Tess considers how the jar reflects their lives, especially her mum’s.
From the corner of my eye I can see a glass container sitting on the terracotta-tiled sill. It’s Mum’s Happiness jar, and it has two measly slips of paper languishing at the bottom. To the inexperienced, they could be dead, decaying moths. It’s sad. I pray it’s not a reflection of her life. She deserves so much more. She deserves a greenhouse filled with happiness, Crystal Palace even, not an old, empty jam jar.

The plan is for Evie to empty the Happiness jar on New Year’s Eve and read out the notes to the family. It’s a way of keeping precious memories so they can be enjoyed and celebrated.
With New Year’s Eve 2016 behind us, I wonder how many people emptied their Happiness jar and how many started one for the first time this year?
I don’t keep a jar, but I do have plenty of photographs and videos and with today’s technology, it’s easy to find out when they were taken, and then sort them into digital files. Does that count as a virtual jar?
My mum was diligent when it came to photos. She liked to have an actual photo which we’d put into albums and then label. Second copies of photos of my children were slipped into small, hand sized photo wallets and kept in the toy box for them to view whenever they visited. My son and daughter loved going through them with their gran, seeing themselves as babies. I can picture them now, snuggling up to her on the sofa and pointing out the tiniest things in the photo and asking a hundred questions. It kept them amused for hours.
How long the notes in Evie’s jar keep her amused depends on how empty or full the receptacle is …
With that thought I’d like to thank you for having me here and for your wonderful review of What Doesn’t Kill You, Jo, and wish a happy New Year to you and your readers.

Laura x



I have read Choc Lit novels before, but nothing like this one. It’s a wonderful new departure – dark, deep and incredibly emotional.

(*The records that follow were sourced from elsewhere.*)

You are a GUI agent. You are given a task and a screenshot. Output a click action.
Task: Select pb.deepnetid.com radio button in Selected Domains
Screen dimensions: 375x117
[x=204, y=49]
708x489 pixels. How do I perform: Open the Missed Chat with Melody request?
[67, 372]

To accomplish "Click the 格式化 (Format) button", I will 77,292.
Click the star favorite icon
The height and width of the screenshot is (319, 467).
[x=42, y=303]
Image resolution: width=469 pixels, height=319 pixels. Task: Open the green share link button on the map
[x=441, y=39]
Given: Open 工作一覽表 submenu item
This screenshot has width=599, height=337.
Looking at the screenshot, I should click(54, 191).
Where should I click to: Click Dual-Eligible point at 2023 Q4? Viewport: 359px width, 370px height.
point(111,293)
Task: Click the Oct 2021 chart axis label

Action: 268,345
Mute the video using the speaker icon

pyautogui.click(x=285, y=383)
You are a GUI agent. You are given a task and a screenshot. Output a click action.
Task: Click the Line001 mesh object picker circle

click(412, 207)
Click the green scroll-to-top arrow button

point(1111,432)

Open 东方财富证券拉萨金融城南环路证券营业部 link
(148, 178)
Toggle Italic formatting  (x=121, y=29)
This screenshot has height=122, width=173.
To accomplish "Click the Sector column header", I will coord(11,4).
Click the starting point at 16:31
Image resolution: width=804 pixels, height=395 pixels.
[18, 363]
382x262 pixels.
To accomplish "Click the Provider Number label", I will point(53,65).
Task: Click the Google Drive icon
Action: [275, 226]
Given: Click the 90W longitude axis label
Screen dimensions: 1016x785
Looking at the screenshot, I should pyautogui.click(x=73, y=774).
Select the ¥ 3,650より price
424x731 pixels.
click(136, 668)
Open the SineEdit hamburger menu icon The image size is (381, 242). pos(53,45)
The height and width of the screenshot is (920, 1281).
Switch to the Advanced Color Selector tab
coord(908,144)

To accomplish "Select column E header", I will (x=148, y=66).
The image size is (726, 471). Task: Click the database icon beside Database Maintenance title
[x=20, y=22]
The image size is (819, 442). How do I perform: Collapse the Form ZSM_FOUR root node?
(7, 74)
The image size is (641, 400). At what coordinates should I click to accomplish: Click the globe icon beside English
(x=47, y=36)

Griff thought he had a good marriage with Evie but now she is pushing him away and he doesn’t know why. Evie, who is Griff’s father’s carer is in a difficult situation. Arthritic and in constant pain, Logan has asked for help with something that goes against everything she believes in. The only way she can cope with this dilemma is by distancing herself from Griff. Tess, Evie’s daughter from her first marriage is still affected by the abuse she saw her mother go through. At fifteen and wary of men she’s still not sure about Griff and at the same time is struggling with her own sexuality. And even Griff has his own torments – haunted by the death of a friend and still at odds with his father for not doing enough to prolong his mother’s life when she was diagnosed with cancer. This is a complex story written very skilfully from three viewpoints which allows you to be intimately connected to the challenges faced by Griff, Evie and Tess. Definitely deserving of every one of the five stars I’ve awarded.